What is asked |
1) From the supercomputer facility text below, name every ANUSF staff member the text says has been actively involved in the project.
2) Pick up the supercomputer facility text below after its final sentence and carry it on.

Page text |
⟨

The Supercomputer Facility is managing this project and four of the staff are actively involved in the work. Academic direction of the project is under Professor R Brent, CSL, RSPhysSE and Professor M Osborne, Program in Advanced Computation, CMA, SMS.

Three research fellow positions are now funded under this project. Dr Andrew Cleary, formerly of Sandia National Laboratories, USA, arrived at the ANU late in 1991 to begin work on the project. Dr Markus Hegland, formerly of ETH, Switzerland joined the project in January 1993. Dr Peter Price, who previously had a half-time appointment with ANUSF, worked half-time on the project complementing his other half-time position working in developing numerical algorithms in the Area 2 AP1000 project. A full-time post was advertised during the year, but the successful applicant eventually declined to take up the appointment. It was expected that an alternative would be appointed at the start of 1994. Drs Cleary and Hegland are located in the Program in Advanced Computation, CMA, SMS and Dr Price is located in the Computer Sciences Laboratory, RSPhysSE.

The project has excited considerable interest among staff of the SMS, and a number of others, including Dr S Roberts, Dr D Stewart and Dr Z Leyk have been involved. Dr M Dow, Ms J Jenkinson, Dr M Kahn and Dr D Singleton of the ANUSF have also been actively involved in the project.

One Australia Yacht Design

During the year, the University entered into an agreement with Sun Microsystems to supply supercomputer resources and support to assist the design by Fluid Thinking Pty Ltd of a challenger for the America's Cup by the One Australia Consortium led by John Bertram. Work began late in the year on this project which is thought to be the largest industrial supercomputer project undertaken in Australia.

⟩

Extracted information |

⟨

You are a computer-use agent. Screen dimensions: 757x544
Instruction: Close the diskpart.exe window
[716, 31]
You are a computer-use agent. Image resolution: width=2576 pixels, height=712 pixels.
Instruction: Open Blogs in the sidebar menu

⟩

Responses for each task |
1) Dr M Dow, Ms J Jenkinson, Dr M Kahn, Dr D Singleton

2)
ANU-Ford Collaboration

The Facility is a partner in a collaborative project that is being established with Ford in Melbourne by the Department of Engineering, The Faculties. The collaboration is aimed at improving the quality and manufacturing of automotive components while reducing the cost and weight.

Visitors to the Supercomputer Facility

During 1993 there was a visit by staff of Fujitsu Japan for a regular management meeting for the joint projects between ANU and Fujitsu. Visitors included:

Dr Y Kosaka, Engineer in Chief, Systems Business Promotion Group 1-2 February

Mr N Tahara, Research Centre for Computational Science 1-2 February

Mr T Okuzumi, Oceania and Canada Division 1-2 February

As well as a number of visits from external users of the VP and from industrial representatives, the following persons visited the Facility in 1993:

Prof M Arbib, University of Southern California 8 February

Mr H Fukuda, Deputy Director, Industrial Electronics Division, MITI, Japan 15 February

Dr R Garner, IBM Cornell 22 February

Dr A Beswick, Department of Primary Industry, QLD 25 February

Mr B Wood, Minister for Education and Training, ACT Government 25 May

Mr L Bray, Ernst and Young
31 May

Dr R Oglesby, Purdue University 23 July - 20 August

Mr A MacDonald, Director of Information Services, University of Calgary 28 July

In addition, a delegation led by Mr E Izumida from the Fujitsu Center Association, Japan visited on 8 March.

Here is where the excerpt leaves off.